Pull out every line below and reproduce each one verbatim.

-------- Material shown --------

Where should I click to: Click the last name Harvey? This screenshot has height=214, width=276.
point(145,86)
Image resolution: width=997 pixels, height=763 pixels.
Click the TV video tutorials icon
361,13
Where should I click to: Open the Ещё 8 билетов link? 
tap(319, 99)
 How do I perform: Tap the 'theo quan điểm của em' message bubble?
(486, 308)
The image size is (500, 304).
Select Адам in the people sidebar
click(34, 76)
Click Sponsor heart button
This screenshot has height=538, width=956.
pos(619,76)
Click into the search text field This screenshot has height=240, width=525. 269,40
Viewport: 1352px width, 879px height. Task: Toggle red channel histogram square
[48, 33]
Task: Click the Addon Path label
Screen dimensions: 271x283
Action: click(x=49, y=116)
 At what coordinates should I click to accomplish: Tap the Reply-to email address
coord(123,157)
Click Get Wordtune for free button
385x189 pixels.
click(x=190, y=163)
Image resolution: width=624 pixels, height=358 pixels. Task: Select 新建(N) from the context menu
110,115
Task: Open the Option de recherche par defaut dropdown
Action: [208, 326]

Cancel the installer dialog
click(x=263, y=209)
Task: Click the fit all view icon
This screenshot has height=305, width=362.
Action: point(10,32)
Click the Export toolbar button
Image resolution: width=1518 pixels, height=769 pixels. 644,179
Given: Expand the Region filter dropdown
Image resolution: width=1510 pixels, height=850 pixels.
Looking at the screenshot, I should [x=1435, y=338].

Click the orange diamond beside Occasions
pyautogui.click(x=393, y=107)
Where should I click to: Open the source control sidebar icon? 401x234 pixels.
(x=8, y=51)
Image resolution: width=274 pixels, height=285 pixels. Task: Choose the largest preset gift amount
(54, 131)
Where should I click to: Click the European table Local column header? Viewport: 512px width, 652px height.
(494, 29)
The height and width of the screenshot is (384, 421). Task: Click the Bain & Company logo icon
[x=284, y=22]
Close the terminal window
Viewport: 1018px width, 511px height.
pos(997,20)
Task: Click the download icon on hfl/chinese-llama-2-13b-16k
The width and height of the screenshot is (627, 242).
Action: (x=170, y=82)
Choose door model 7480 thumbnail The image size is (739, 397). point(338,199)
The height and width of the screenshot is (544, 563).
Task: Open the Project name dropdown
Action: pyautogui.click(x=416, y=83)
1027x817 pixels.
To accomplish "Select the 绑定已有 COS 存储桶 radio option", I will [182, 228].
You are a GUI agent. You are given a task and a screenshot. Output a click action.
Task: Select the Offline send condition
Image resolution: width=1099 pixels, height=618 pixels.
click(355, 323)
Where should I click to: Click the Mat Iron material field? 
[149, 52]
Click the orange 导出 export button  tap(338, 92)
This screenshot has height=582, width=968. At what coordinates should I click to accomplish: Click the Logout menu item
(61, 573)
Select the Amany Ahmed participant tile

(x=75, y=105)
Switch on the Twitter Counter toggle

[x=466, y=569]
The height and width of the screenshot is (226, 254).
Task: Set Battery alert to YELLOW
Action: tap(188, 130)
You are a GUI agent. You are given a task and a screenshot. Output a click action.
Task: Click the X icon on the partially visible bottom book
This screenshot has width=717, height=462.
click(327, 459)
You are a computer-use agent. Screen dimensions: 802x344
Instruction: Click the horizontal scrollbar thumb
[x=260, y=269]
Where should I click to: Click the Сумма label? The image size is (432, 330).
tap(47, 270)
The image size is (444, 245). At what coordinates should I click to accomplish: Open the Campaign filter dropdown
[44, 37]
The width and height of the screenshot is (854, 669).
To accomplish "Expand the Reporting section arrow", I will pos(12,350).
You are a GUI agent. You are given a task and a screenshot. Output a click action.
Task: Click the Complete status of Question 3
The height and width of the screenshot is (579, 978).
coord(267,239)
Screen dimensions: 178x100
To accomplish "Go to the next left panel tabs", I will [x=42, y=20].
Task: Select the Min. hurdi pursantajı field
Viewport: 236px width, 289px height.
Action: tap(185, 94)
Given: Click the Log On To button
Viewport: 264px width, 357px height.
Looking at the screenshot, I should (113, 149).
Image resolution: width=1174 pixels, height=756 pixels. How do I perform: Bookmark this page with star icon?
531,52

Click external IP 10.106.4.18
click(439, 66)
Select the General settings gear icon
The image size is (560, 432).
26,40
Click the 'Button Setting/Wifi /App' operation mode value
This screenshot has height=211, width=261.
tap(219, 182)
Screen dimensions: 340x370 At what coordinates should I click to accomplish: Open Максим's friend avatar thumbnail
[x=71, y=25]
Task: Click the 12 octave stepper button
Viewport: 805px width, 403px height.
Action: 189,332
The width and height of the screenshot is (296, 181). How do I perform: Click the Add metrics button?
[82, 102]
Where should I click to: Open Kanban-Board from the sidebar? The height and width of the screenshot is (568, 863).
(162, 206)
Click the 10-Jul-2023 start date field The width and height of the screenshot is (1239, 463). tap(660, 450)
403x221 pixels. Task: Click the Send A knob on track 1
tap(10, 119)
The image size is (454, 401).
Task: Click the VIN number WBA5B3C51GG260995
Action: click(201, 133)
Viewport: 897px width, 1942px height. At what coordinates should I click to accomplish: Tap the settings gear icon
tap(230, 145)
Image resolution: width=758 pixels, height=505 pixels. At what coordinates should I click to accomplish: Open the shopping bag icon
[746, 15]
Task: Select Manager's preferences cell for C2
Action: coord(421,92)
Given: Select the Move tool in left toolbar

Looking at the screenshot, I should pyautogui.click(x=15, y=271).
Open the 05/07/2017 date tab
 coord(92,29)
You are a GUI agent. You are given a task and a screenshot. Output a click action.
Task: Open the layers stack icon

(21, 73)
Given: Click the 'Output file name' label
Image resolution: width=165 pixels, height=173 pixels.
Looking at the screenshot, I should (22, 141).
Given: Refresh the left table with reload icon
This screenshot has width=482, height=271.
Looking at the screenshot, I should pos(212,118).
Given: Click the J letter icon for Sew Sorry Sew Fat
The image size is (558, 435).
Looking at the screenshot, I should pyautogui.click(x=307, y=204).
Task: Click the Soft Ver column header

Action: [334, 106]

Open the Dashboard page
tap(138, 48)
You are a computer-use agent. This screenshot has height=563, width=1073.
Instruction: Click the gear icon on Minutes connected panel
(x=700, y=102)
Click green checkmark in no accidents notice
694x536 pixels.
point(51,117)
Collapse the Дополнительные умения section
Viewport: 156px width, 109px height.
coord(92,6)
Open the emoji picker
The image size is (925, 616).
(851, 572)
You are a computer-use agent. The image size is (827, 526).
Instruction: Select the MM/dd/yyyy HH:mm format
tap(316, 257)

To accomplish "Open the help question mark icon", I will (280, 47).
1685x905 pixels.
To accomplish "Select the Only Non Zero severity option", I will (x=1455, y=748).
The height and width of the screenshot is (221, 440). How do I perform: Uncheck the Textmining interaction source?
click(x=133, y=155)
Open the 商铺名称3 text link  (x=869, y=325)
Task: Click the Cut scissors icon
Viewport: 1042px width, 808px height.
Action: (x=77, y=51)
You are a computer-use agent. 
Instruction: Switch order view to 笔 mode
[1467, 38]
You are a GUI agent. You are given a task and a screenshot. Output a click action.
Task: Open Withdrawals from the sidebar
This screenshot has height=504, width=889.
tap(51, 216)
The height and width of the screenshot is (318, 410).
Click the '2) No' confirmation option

--------

Solved problem:
Where should I click to: Click the last name Harvey? This screenshot has height=214, width=276.
point(145,86)
Image resolution: width=997 pixels, height=763 pixels.
Click the TV video tutorials icon
361,13
Where should I click to: Open the Ещё 8 билетов link? 
tap(319, 99)
 How do I perform: Tap the 'theo quan điểm của em' message bubble?
(486, 308)
The image size is (500, 304).
Select Адам in the people sidebar
click(34, 76)
Click Sponsor heart button
This screenshot has height=538, width=956.
pos(619,76)
Click into the search text field This screenshot has height=240, width=525. 269,40
Viewport: 1352px width, 879px height. Task: Toggle red channel histogram square
[48, 33]
Task: Click the Addon Path label
Screen dimensions: 271x283
Action: click(x=49, y=116)
 At what coordinates should I click to accomplish: Tap the Reply-to email address
coord(123,157)
Click Get Wordtune for free button
385x189 pixels.
click(x=190, y=163)
Image resolution: width=624 pixels, height=358 pixels. Task: Select 新建(N) from the context menu
110,115
Task: Open the Option de recherche par defaut dropdown
Action: [208, 326]

Cancel the installer dialog
click(x=263, y=209)
Task: Click the fit all view icon
This screenshot has height=305, width=362.
Action: point(10,32)
Click the Export toolbar button
Image resolution: width=1518 pixels, height=769 pixels. 644,179
Given: Expand the Region filter dropdown
Image resolution: width=1510 pixels, height=850 pixels.
Looking at the screenshot, I should [x=1435, y=338].

Click the orange diamond beside Occasions
pyautogui.click(x=393, y=107)
Where should I click to: Open the source control sidebar icon? 401x234 pixels.
(x=8, y=51)
Image resolution: width=274 pixels, height=285 pixels. Task: Choose the largest preset gift amount
(54, 131)
Where should I click to: Click the European table Local column header? Viewport: 512px width, 652px height.
(494, 29)
The height and width of the screenshot is (384, 421). Task: Click the Bain & Company logo icon
[x=284, y=22]
Close the terminal window
Viewport: 1018px width, 511px height.
pos(997,20)
Task: Click the download icon on hfl/chinese-llama-2-13b-16k
The width and height of the screenshot is (627, 242).
Action: (x=170, y=82)
Choose door model 7480 thumbnail The image size is (739, 397). point(338,199)
The height and width of the screenshot is (544, 563).
Task: Open the Project name dropdown
Action: pyautogui.click(x=416, y=83)
1027x817 pixels.
To accomplish "Select the 绑定已有 COS 存储桶 radio option", I will [182, 228].
You are a GUI agent. You are given a task and a screenshot. Output a click action.
Task: Select the Offline send condition
Image resolution: width=1099 pixels, height=618 pixels.
click(355, 323)
Where should I click to: Click the Mat Iron material field? 
[149, 52]
Click the orange 导出 export button  tap(338, 92)
This screenshot has height=582, width=968. At what coordinates should I click to accomplish: Click the Logout menu item
(61, 573)
Select the Amany Ahmed participant tile

(x=75, y=105)
Switch on the Twitter Counter toggle

[x=466, y=569]
The height and width of the screenshot is (226, 254).
Task: Set Battery alert to YELLOW
Action: tap(188, 130)
You are a GUI agent. You are given a task and a screenshot. Output a click action.
Task: Click the X icon on the partially visible bottom book
This screenshot has width=717, height=462.
click(327, 459)
You are a computer-use agent. Screen dimensions: 802x344
Instruction: Click the horizontal scrollbar thumb
[x=260, y=269]
Where should I click to: Click the Сумма label? The image size is (432, 330).
tap(47, 270)
The image size is (444, 245). At what coordinates should I click to accomplish: Open the Campaign filter dropdown
[44, 37]
The width and height of the screenshot is (854, 669).
To accomplish "Expand the Reporting section arrow", I will pos(12,350).
You are a GUI agent. You are given a task and a screenshot. Output a click action.
Task: Click the Complete status of Question 3
The height and width of the screenshot is (579, 978).
coord(267,239)
Screen dimensions: 178x100
To accomplish "Go to the next left panel tabs", I will [x=42, y=20].
Task: Select the Min. hurdi pursantajı field
Viewport: 236px width, 289px height.
Action: tap(185, 94)
Given: Click the Log On To button
Viewport: 264px width, 357px height.
Looking at the screenshot, I should (113, 149).
Image resolution: width=1174 pixels, height=756 pixels. How do I perform: Bookmark this page with star icon?
531,52

Click external IP 10.106.4.18
click(439, 66)
Select the General settings gear icon
The image size is (560, 432).
26,40
Click the 'Button Setting/Wifi /App' operation mode value
This screenshot has height=211, width=261.
tap(219, 182)
Screen dimensions: 340x370 At what coordinates should I click to accomplish: Open Максим's friend avatar thumbnail
[x=71, y=25]
Task: Click the 12 octave stepper button
Viewport: 805px width, 403px height.
Action: 189,332
The width and height of the screenshot is (296, 181). How do I perform: Click the Add metrics button?
[82, 102]
Where should I click to: Open Kanban-Board from the sidebar? The height and width of the screenshot is (568, 863).
(162, 206)
Click the 10-Jul-2023 start date field The width and height of the screenshot is (1239, 463). tap(660, 450)
403x221 pixels. Task: Click the Send A knob on track 1
tap(10, 119)
The image size is (454, 401).
Task: Click the VIN number WBA5B3C51GG260995
Action: click(201, 133)
Viewport: 897px width, 1942px height. At what coordinates should I click to accomplish: Tap the settings gear icon
tap(230, 145)
Image resolution: width=758 pixels, height=505 pixels. At what coordinates should I click to accomplish: Open the shopping bag icon
[746, 15]
Task: Select Manager's preferences cell for C2
Action: coord(421,92)
Given: Select the Move tool in left toolbar

Looking at the screenshot, I should pyautogui.click(x=15, y=271).
Open the 05/07/2017 date tab
 coord(92,29)
You are a GUI agent. You are given a task and a screenshot. Output a click action.
Task: Open the layers stack icon

(21, 73)
Given: Click the 'Output file name' label
Image resolution: width=165 pixels, height=173 pixels.
Looking at the screenshot, I should (22, 141).
Given: Refresh the left table with reload icon
This screenshot has width=482, height=271.
Looking at the screenshot, I should pos(212,118).
Given: Click the J letter icon for Sew Sorry Sew Fat
The image size is (558, 435).
Looking at the screenshot, I should pyautogui.click(x=307, y=204).
Task: Click the Soft Ver column header

Action: [334, 106]

Open the Dashboard page
tap(138, 48)
You are a computer-use agent. This screenshot has height=563, width=1073.
Instruction: Click the gear icon on Minutes connected panel
(x=700, y=102)
Click green checkmark in no accidents notice
694x536 pixels.
point(51,117)
Collapse the Дополнительные умения section
Viewport: 156px width, 109px height.
coord(92,6)
Open the emoji picker
The image size is (925, 616).
(851, 572)
You are a computer-use agent. The image size is (827, 526).
Instruction: Select the MM/dd/yyyy HH:mm format
tap(316, 257)

To accomplish "Open the help question mark icon", I will (280, 47).
1685x905 pixels.
To accomplish "Select the Only Non Zero severity option", I will (x=1455, y=748).
The height and width of the screenshot is (221, 440). How do I perform: Uncheck the Textmining interaction source?
click(x=133, y=155)
Open the 商铺名称3 text link  (x=869, y=325)
Task: Click the Cut scissors icon
Viewport: 1042px width, 808px height.
Action: (x=77, y=51)
You are a computer-use agent. 
Instruction: Switch order view to 笔 mode
[1467, 38]
You are a GUI agent. You are given a task and a screenshot. Output a click action.
Task: Open Withdrawals from the sidebar
This screenshot has height=504, width=889.
tap(51, 216)
The height and width of the screenshot is (318, 410).
Click the '2) No' confirmation option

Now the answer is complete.